Saved data entries:

-- Opening Marker --

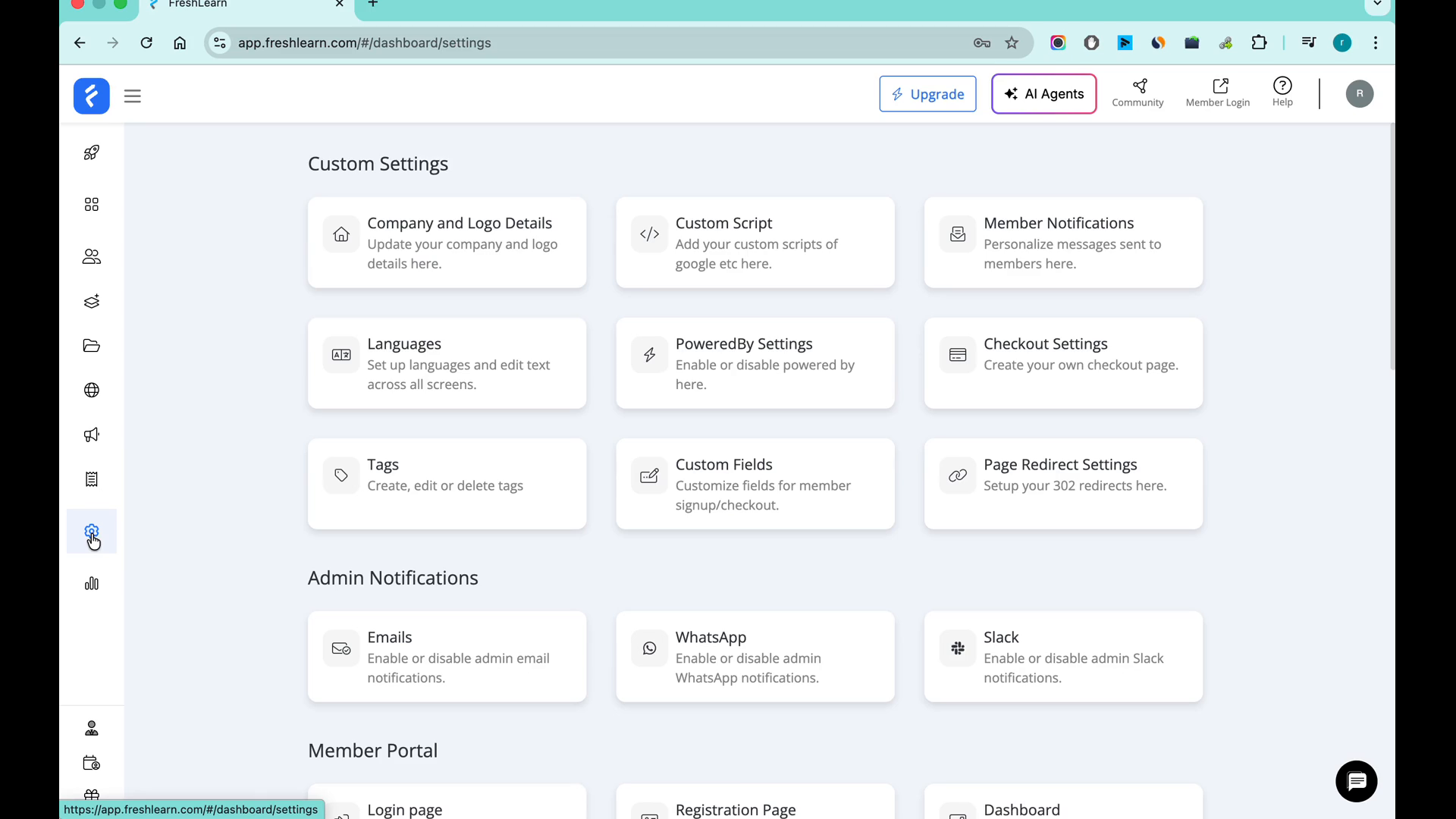Expand the Chrome tab search dropdown arrow
The height and width of the screenshot is (819, 1456).
(x=1377, y=4)
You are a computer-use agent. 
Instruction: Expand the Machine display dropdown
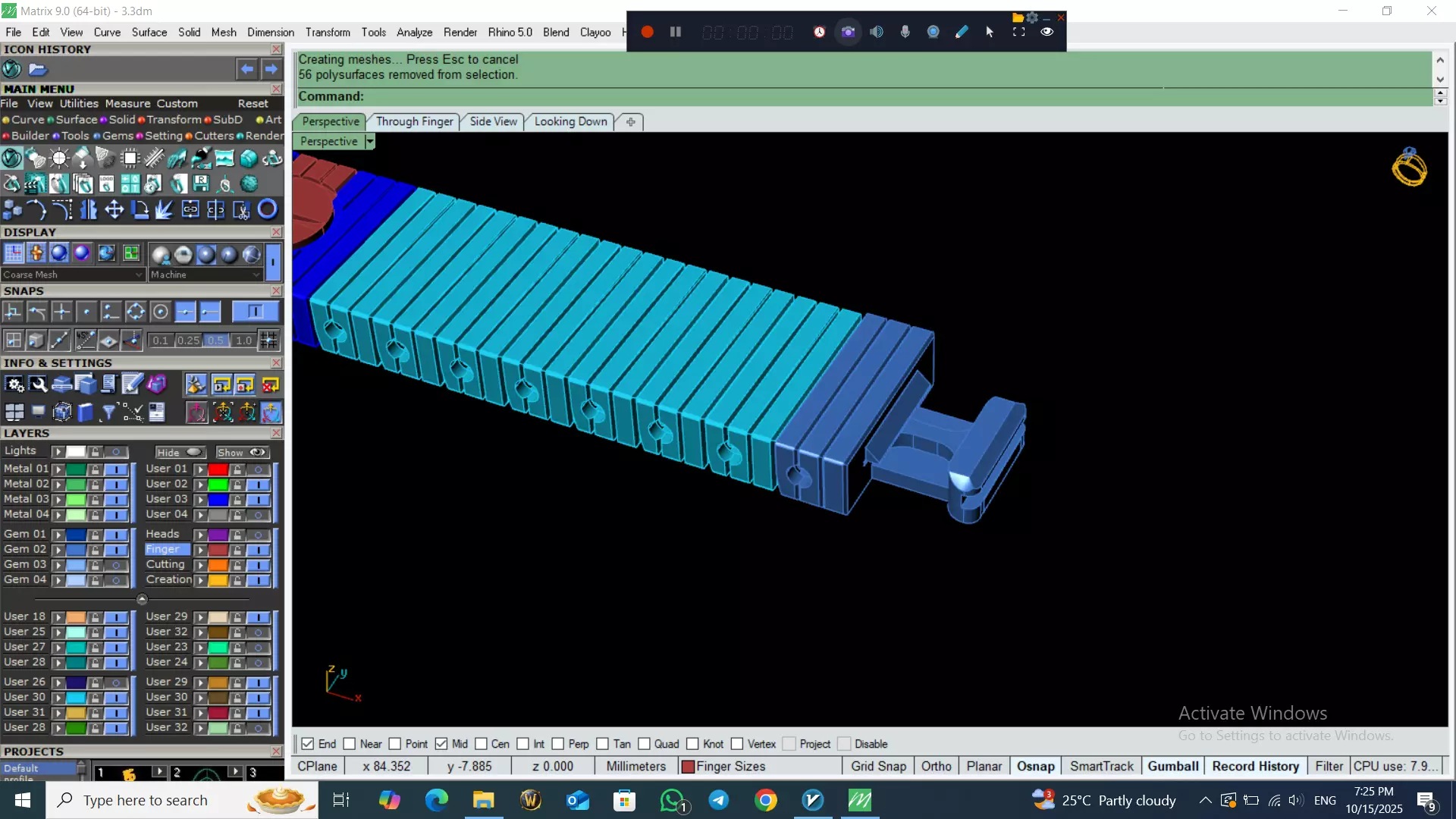[x=256, y=275]
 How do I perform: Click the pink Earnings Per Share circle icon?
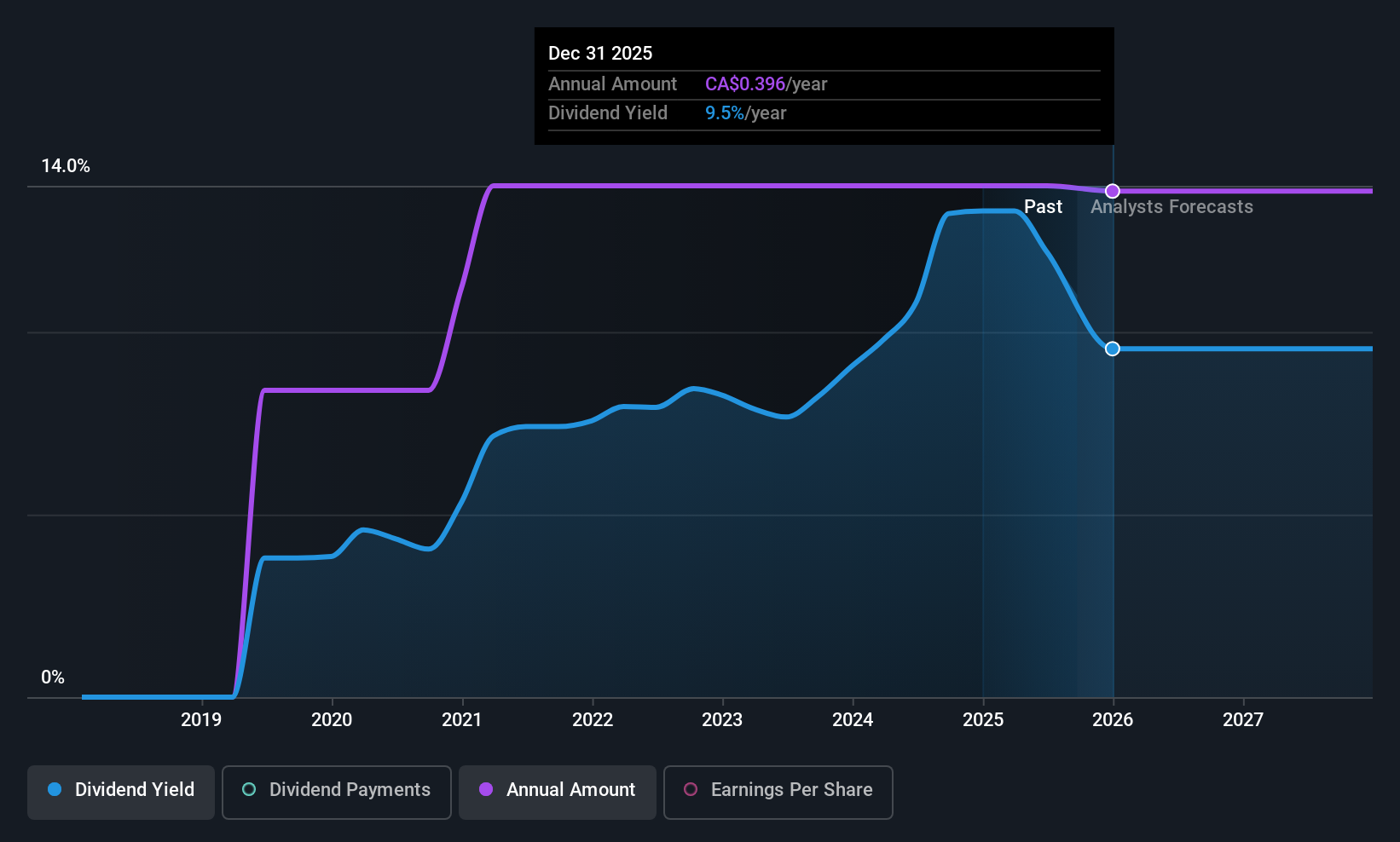pyautogui.click(x=690, y=789)
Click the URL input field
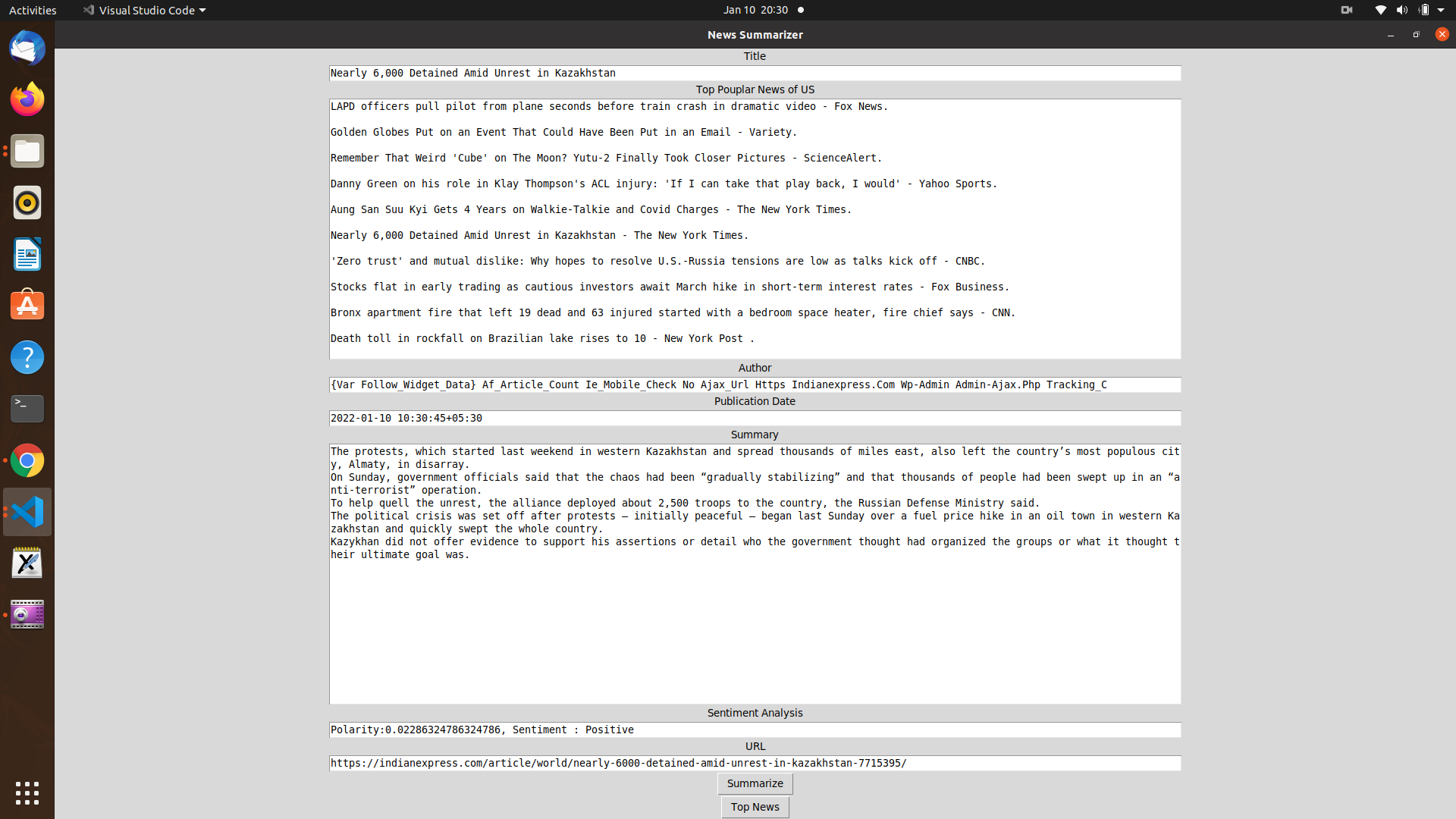Screen dimensions: 1456x819 (755, 763)
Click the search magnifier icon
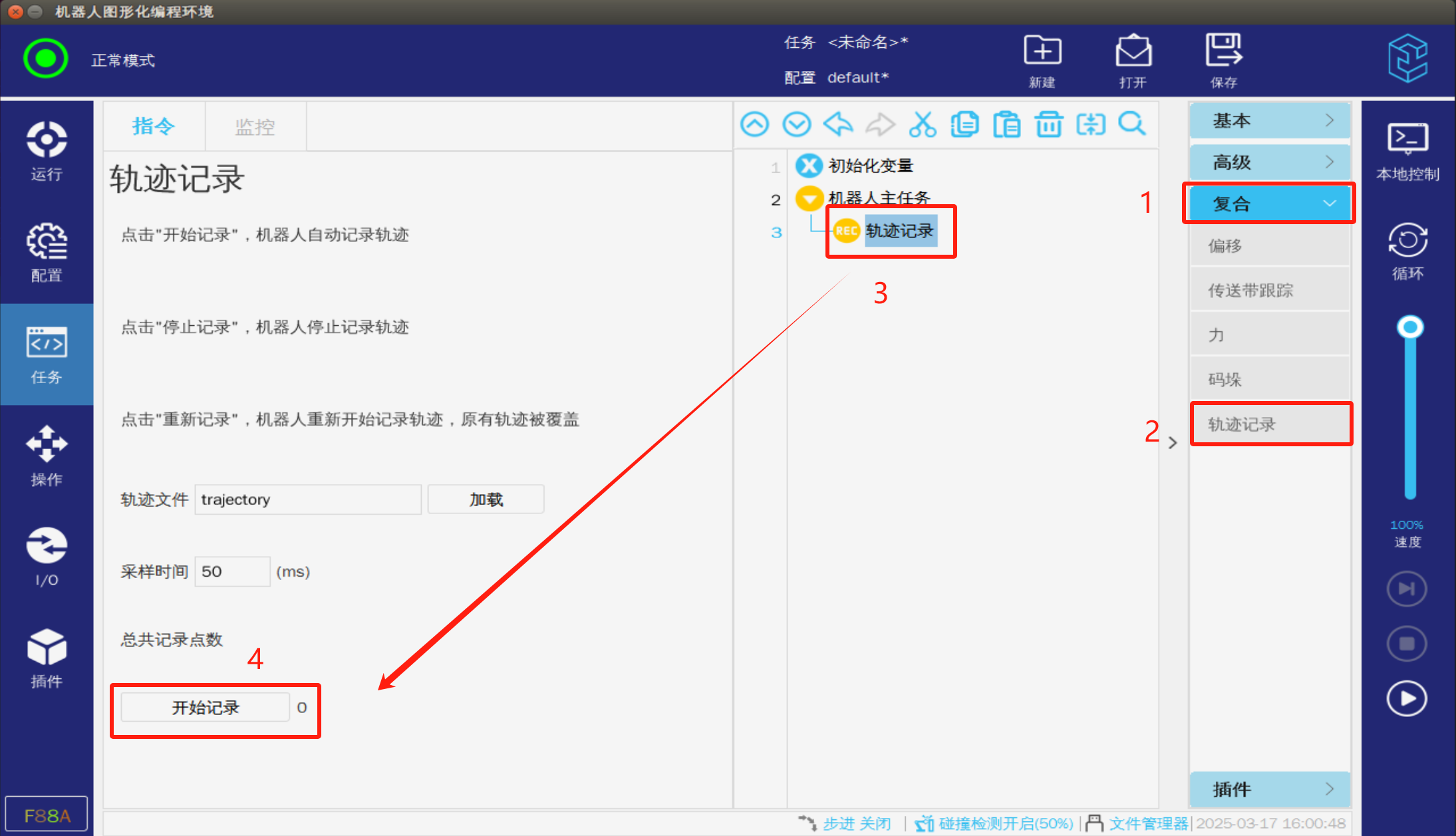This screenshot has width=1456, height=836. point(1131,124)
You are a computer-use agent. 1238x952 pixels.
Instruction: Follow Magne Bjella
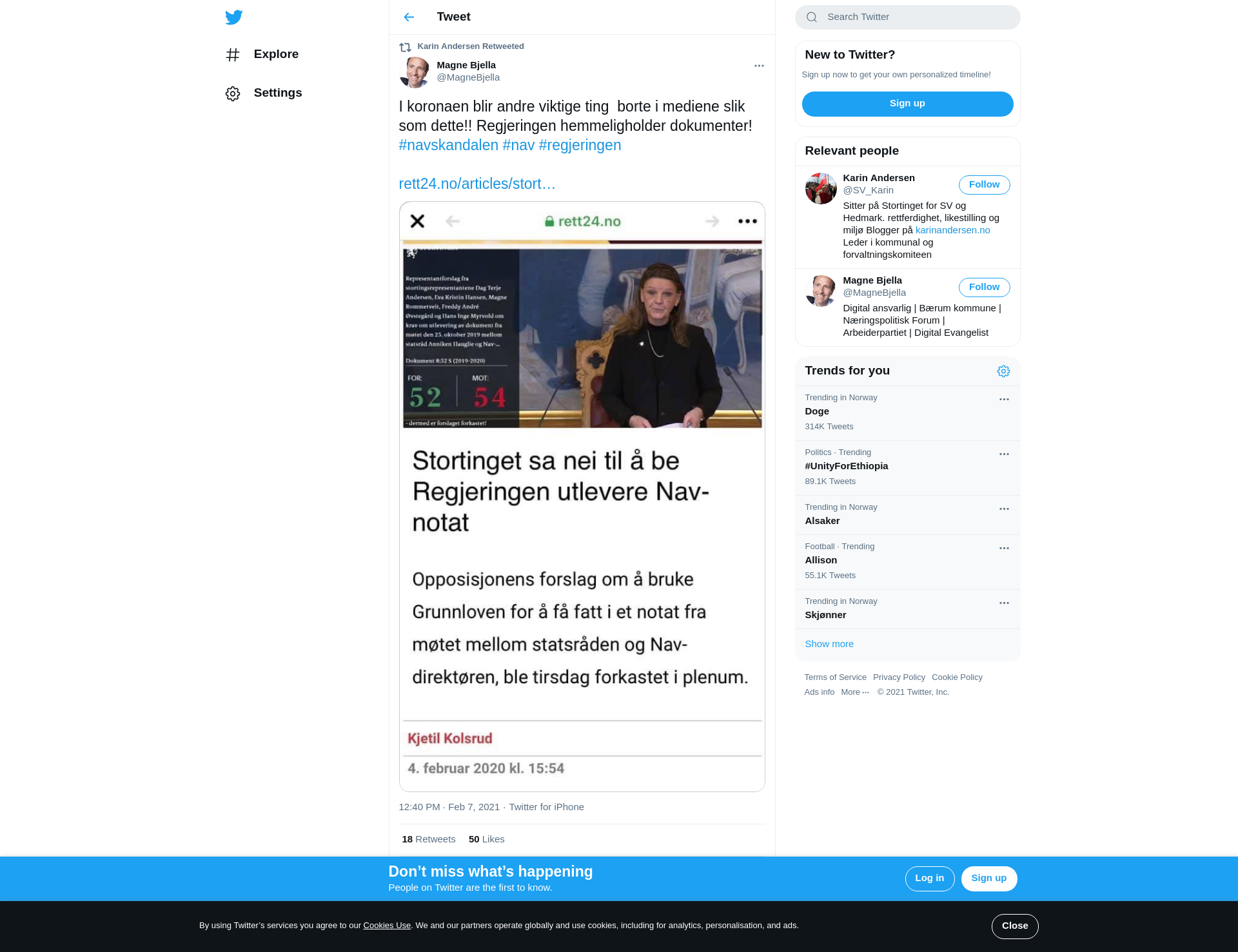[x=984, y=287]
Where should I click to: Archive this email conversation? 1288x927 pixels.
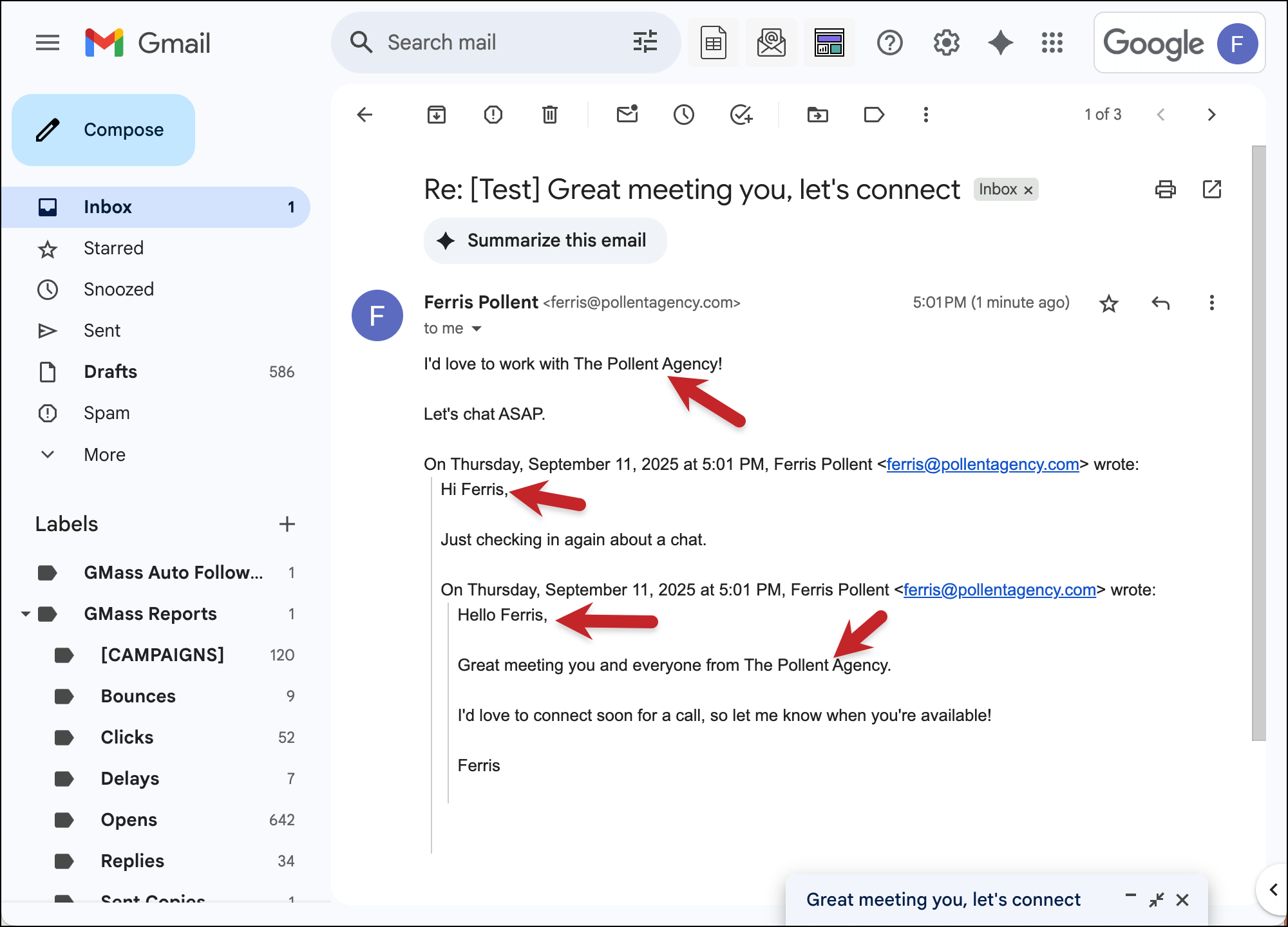pyautogui.click(x=437, y=115)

-- Closing Marker --

> **EXERCISE GOAL**
Filter on the word "computer": copy each matching line from the entries above.

> **YOUR RESPONSE**
You are a computer-use agent. 
You are a computer-use agent. 1238x952 pixels.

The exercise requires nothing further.